How would you drive if you knew your boss was watching?
That's at least partially the premise of an increasingly popular practice of trucking companies installing in-cabin cameras in their big rigs. The dual action cameras capture both the road ahead as well as the actions of the driver - but only when triggered by specific actions such as hard-braking, rapid acceleration or swerving. The goal is to drive down the number of trucking accidents in Fairfield County, Connecticut and throughout the country.
The Milwaukee Journal Sentinel reports an estimated that some 400,000 trucks are now equipped with these cameras, which cost approximately $36 each.
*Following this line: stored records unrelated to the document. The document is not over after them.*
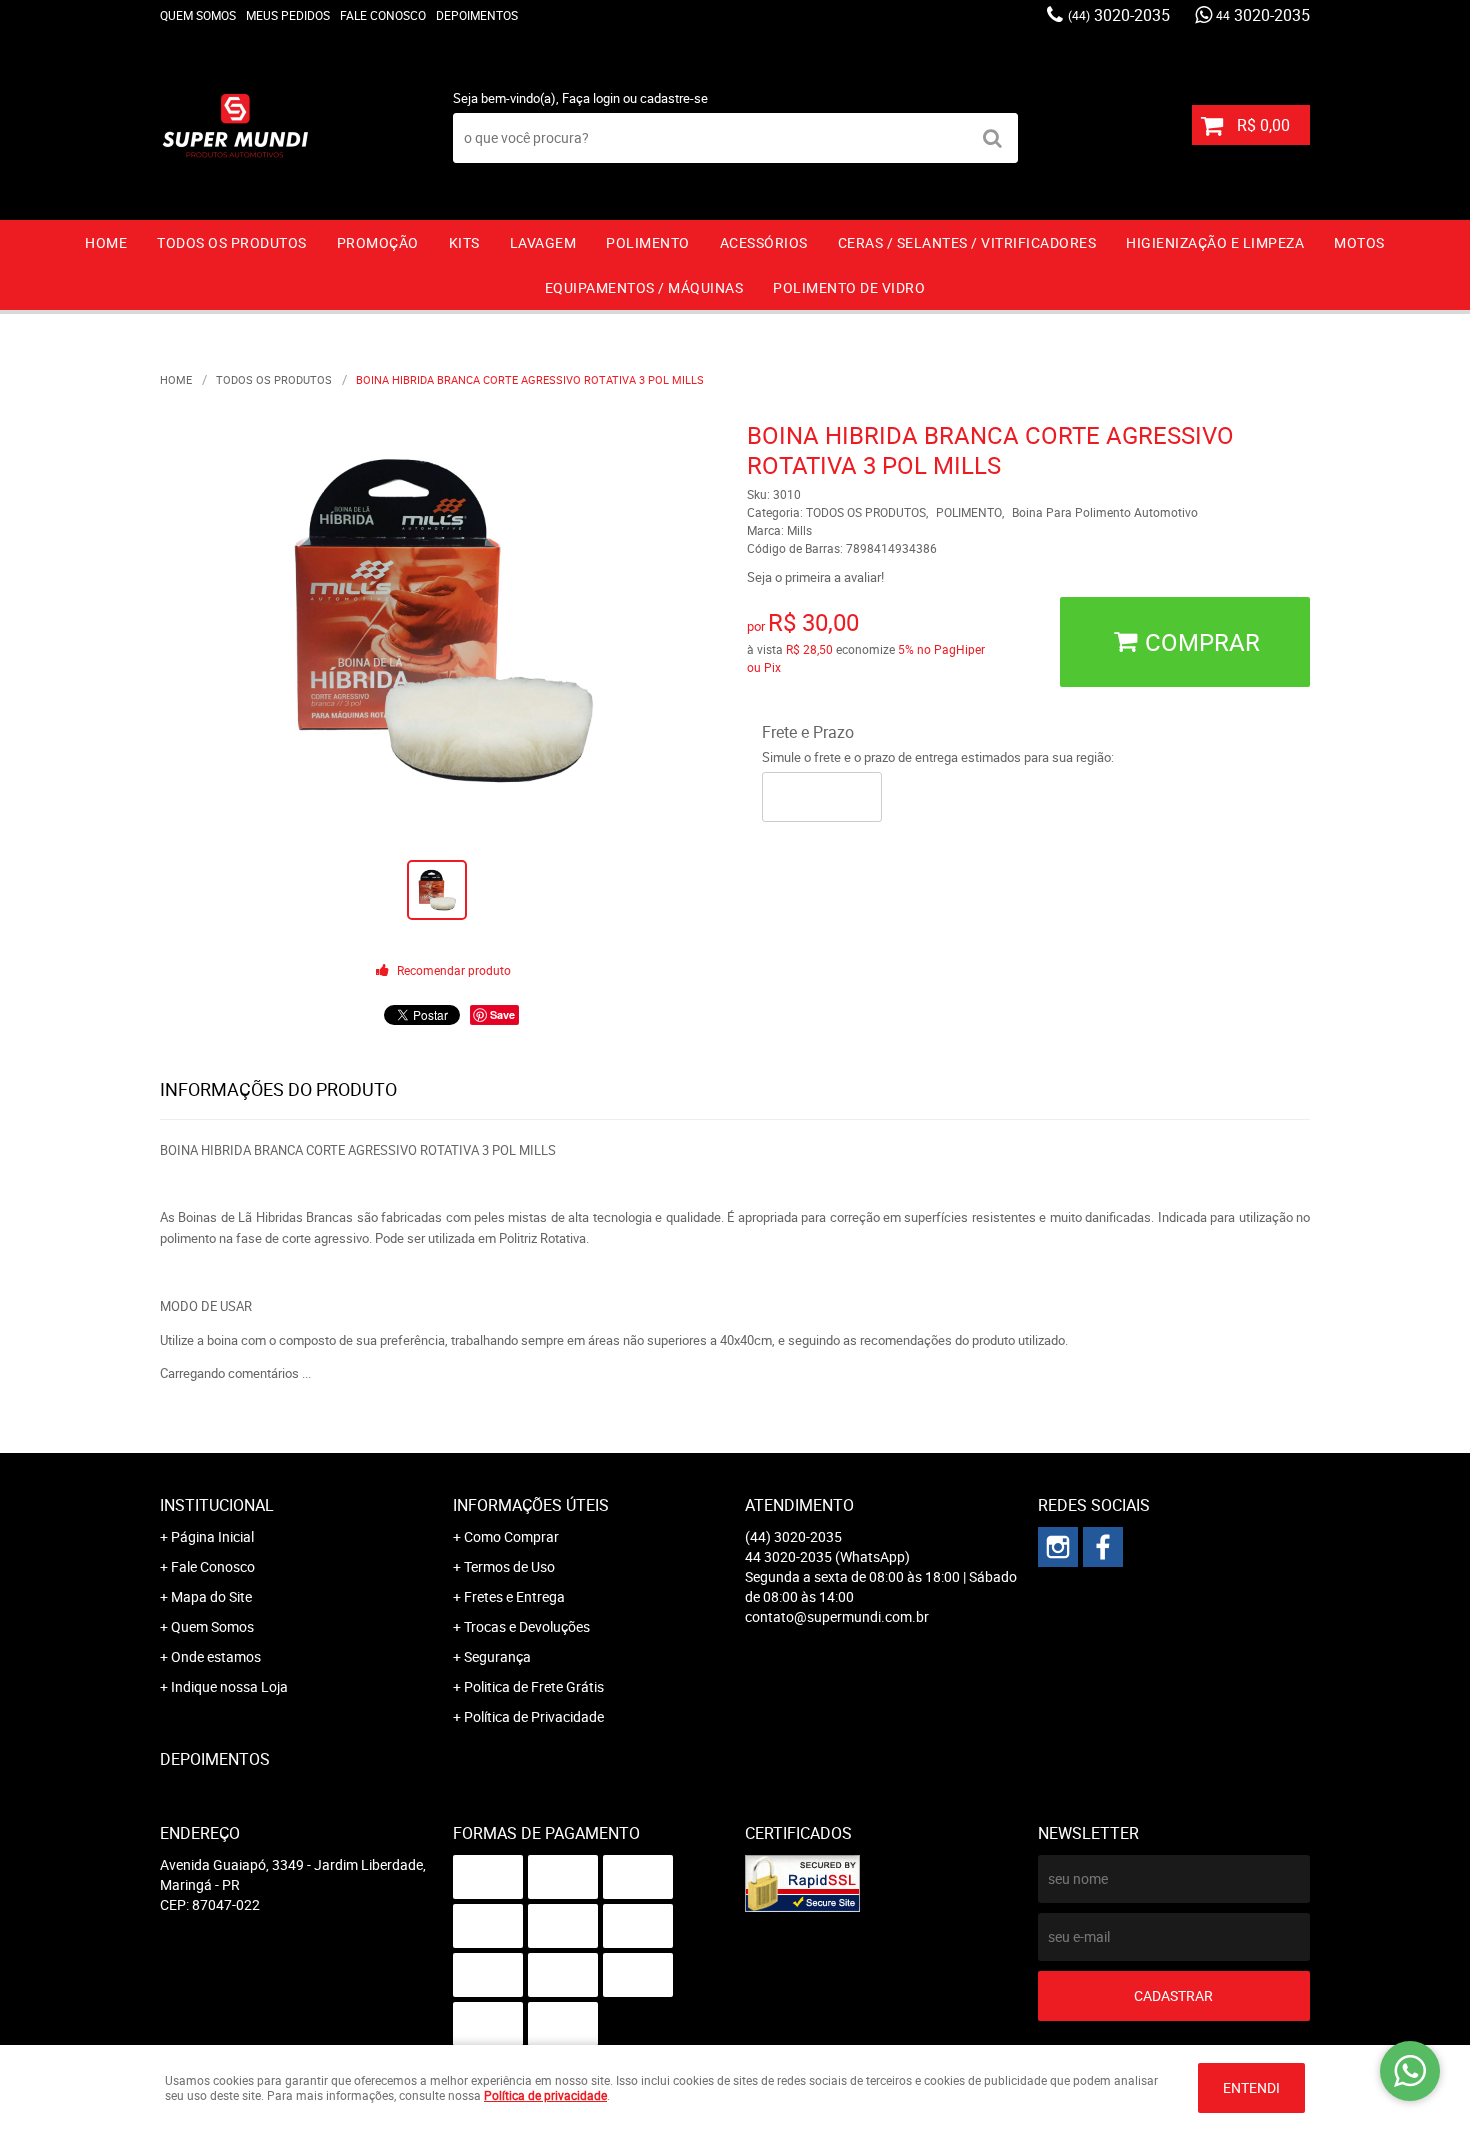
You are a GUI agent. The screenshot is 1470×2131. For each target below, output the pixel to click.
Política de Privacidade (534, 1716)
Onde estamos (216, 1656)
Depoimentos (477, 15)
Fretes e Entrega (514, 1596)
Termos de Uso (509, 1566)
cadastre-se (674, 98)
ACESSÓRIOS (764, 242)
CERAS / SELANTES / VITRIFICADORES (967, 242)
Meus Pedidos (288, 15)
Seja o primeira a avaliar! (815, 577)
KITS (464, 242)
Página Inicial (212, 1536)
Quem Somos (198, 15)
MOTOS (1359, 242)
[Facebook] (1103, 1547)
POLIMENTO (648, 242)
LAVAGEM (543, 242)
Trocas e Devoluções (527, 1626)
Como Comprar (511, 1536)
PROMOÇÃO (378, 242)
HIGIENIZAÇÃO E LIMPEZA (1215, 242)
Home (106, 242)
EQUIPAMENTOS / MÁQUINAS (644, 287)
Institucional (217, 1505)
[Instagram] (1058, 1547)
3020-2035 (1119, 15)
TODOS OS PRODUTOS (232, 242)
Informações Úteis (531, 1505)
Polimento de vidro (849, 287)
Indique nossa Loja (229, 1686)
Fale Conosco (383, 15)
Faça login (591, 98)
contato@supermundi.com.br (837, 1616)
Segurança (497, 1656)
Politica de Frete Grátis (534, 1686)
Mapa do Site (211, 1596)
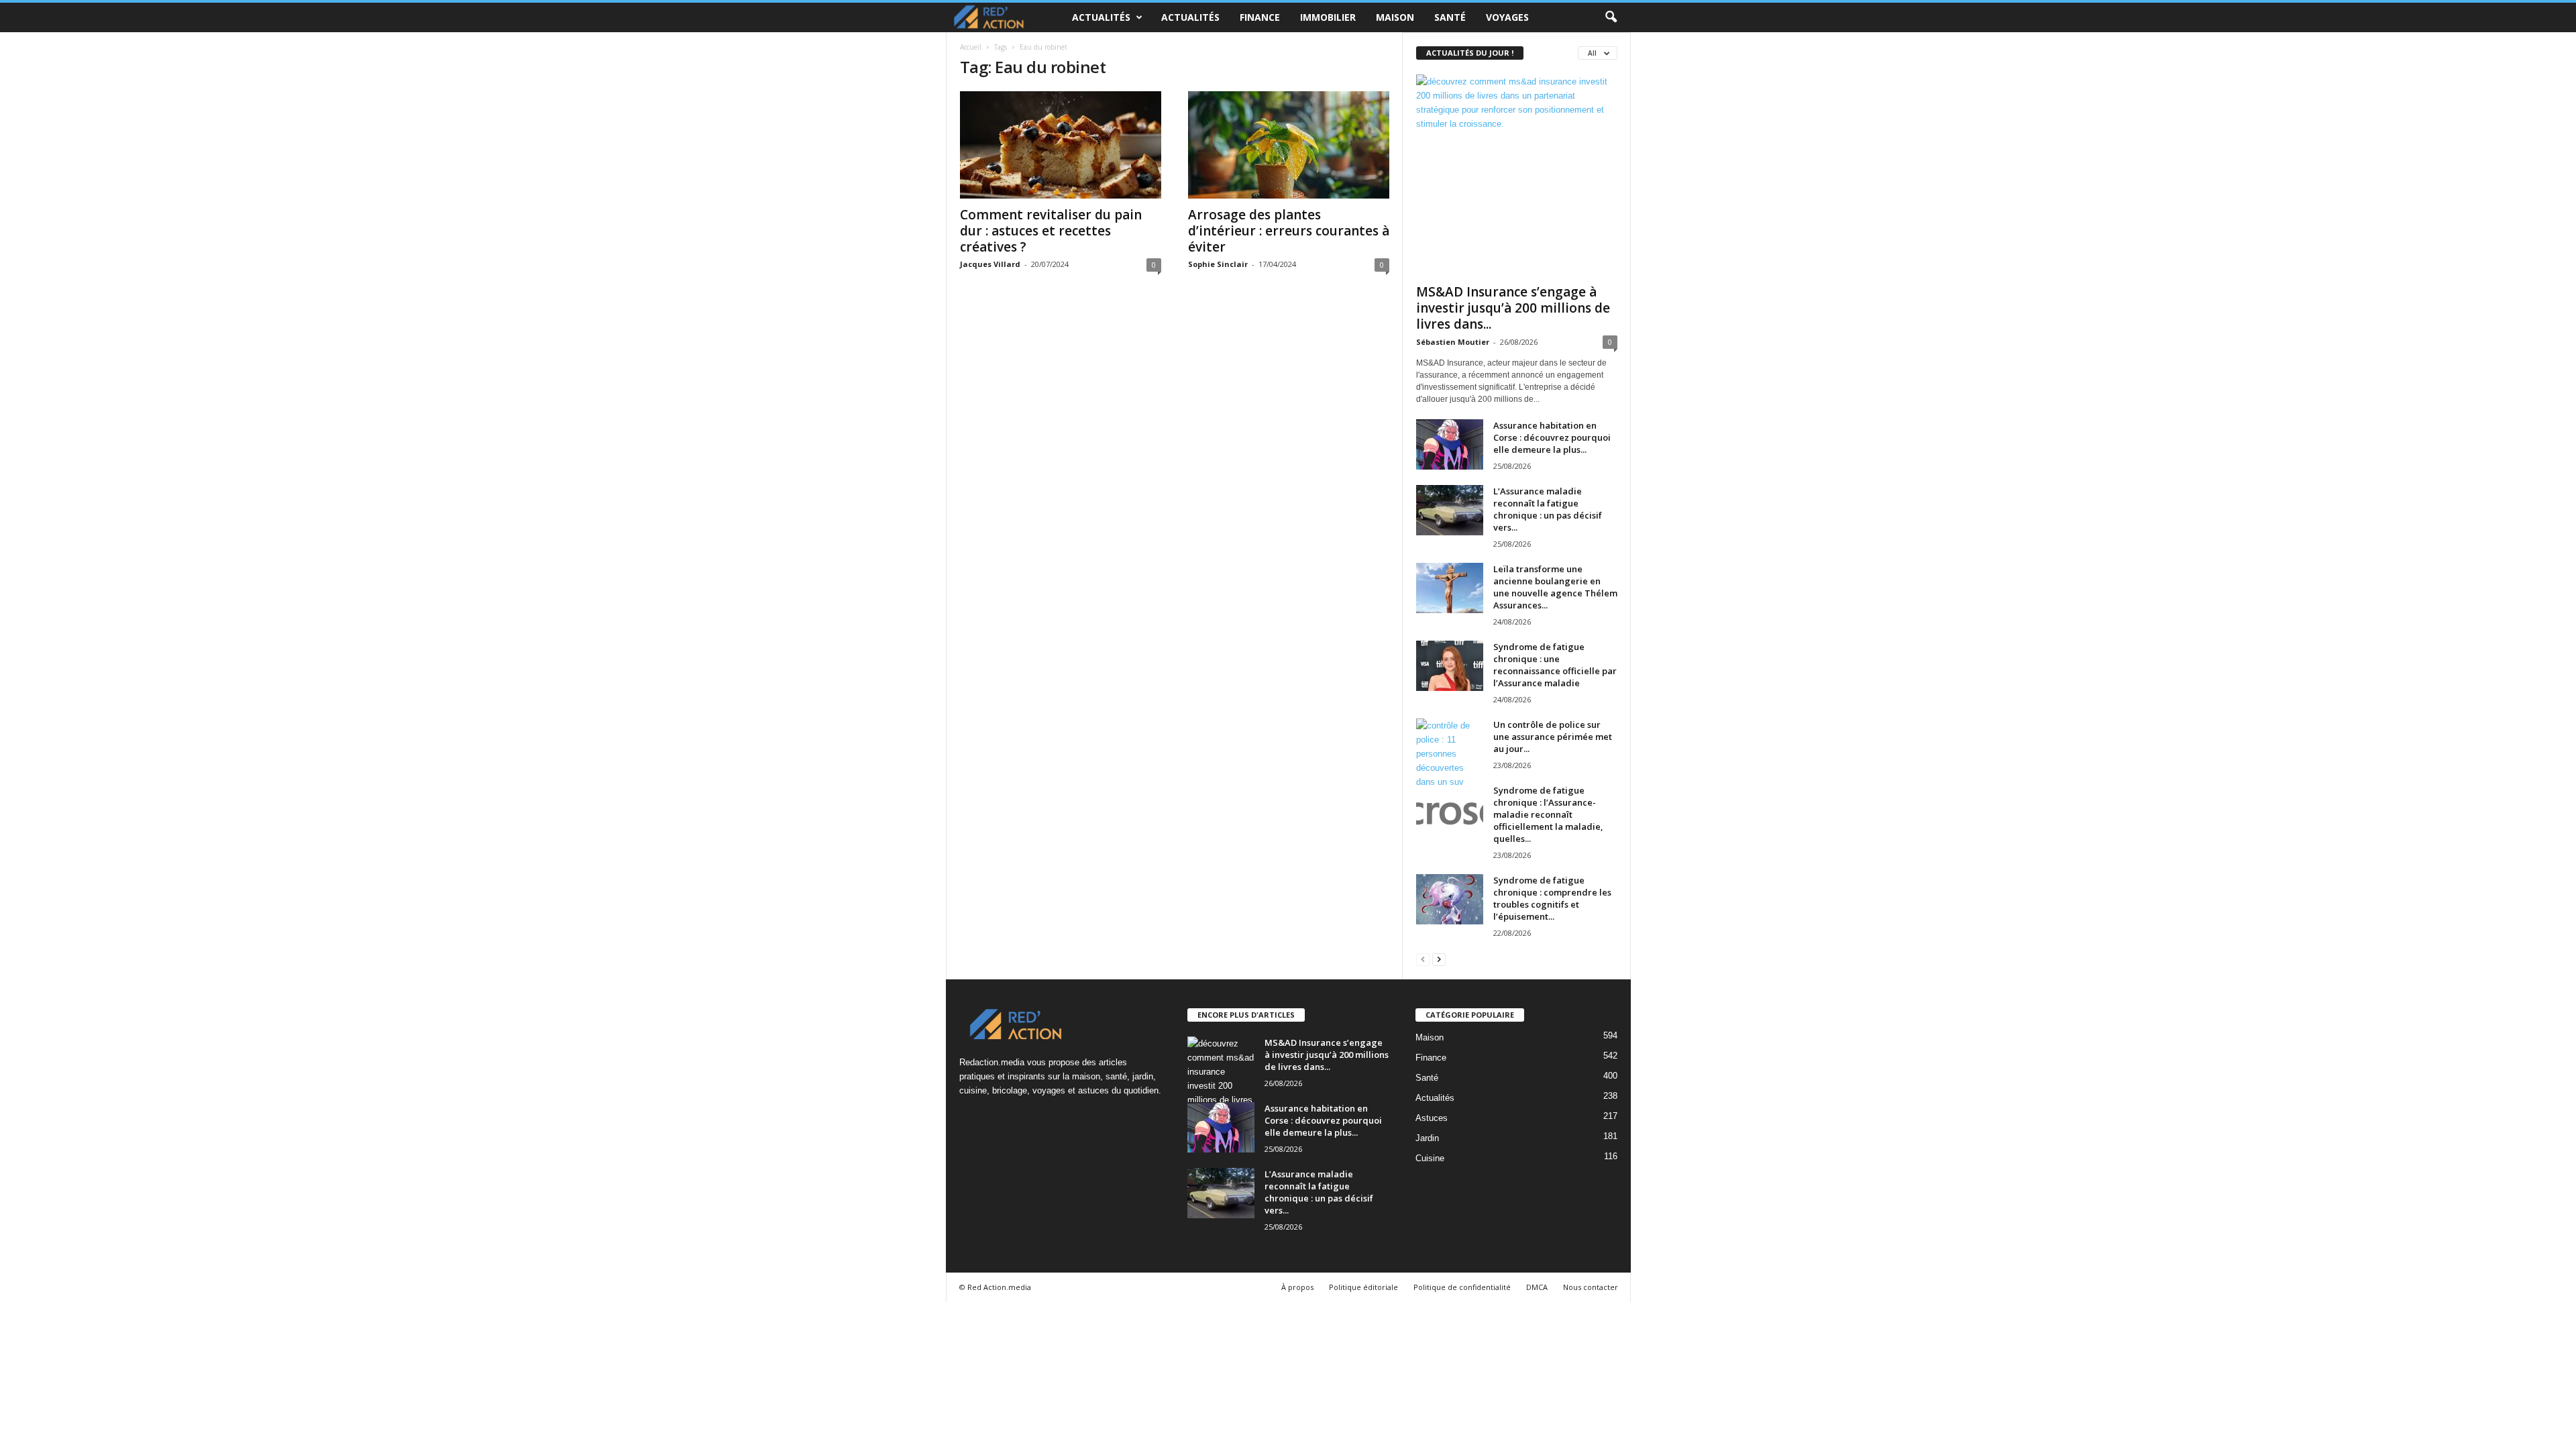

Given that there are a total of 3.6 million heavy trucks (mostly tractor-trailers) on the road, it still leaves plenty of room for expansion. Trucking industry executives say that's a likely outcome, as it has reportedly benefited the industry in a number of ways, and may well soon become required by the federal regulators.
Some expect this technology could reshape the trucking industry and trucking accident litigation. In some ways, companies say it already has.
While some truckers have complained about this as a "Big Brother-like intrusion" on their privacy, trucking companies say it has gone a long way toward improving safety. For example, one company out of New Jersey installed these dual cameras in 2,200 of its fleet three years ago. Since then, its accident frequency has been reduced by half. Insurance costs fell too, by 30 percent.
On top of that, firms say the videos have provided valuable in court evidence in cases where the trucker was not at-fault, but the case hinged on he-said-she-said testimony otherwise. It's actually helped in cases where the truck driver was at-fault, companies say, because by providing concrete proof of the trucker's negligence, companies were motivated to settle quickly with plaintiffs, as opposed to fighting tooth-and-nail in a drawn out litigation process.
Trucking companies also say there are training benefits to having their trucks outfitted with cameras. Truck drivers encounter hazards on the road almost daily, and not all motorists are as cautious as they should be around these over-sized vehicles. Video images of truck drivers deftly avoiding crashes with quick reflexes and appropriate responses are now being shown as part of educational exercises for new truck driver recruits.
The systems are designed to be "on" at all times, but only record when there is a trigger. They preserve clips from a few seconds before an incident, capture the incident and then continue recording for several seconds after.
While large truck accidents resulting in fatalities has fallen nearly 75 percent since the mid-1970s when considering the per-mile rate, it's now on par with the fatal crash rates of passenger cars. Plus, recent data from the Federal Motor Carrier Safety Administration (FMCSA) reveals trucking accidents have risen by 8 percent just from 2014 to 2015. More than 4,300 large trucks and buses were involved in fatal crashes in 2015 (the most recent year for which statistics are available), which is a 26 percent increase since 2009.
Drivers of big rigs are seven times more likely than the average worker to die on-the-job. In these cases, workers' compensation death benefits may be available to surviving family members, and there could be grounds for a third-party liability lawsuit if another driver was at-fault, or if a vehicle manufacturer or maintenance provider was negligent.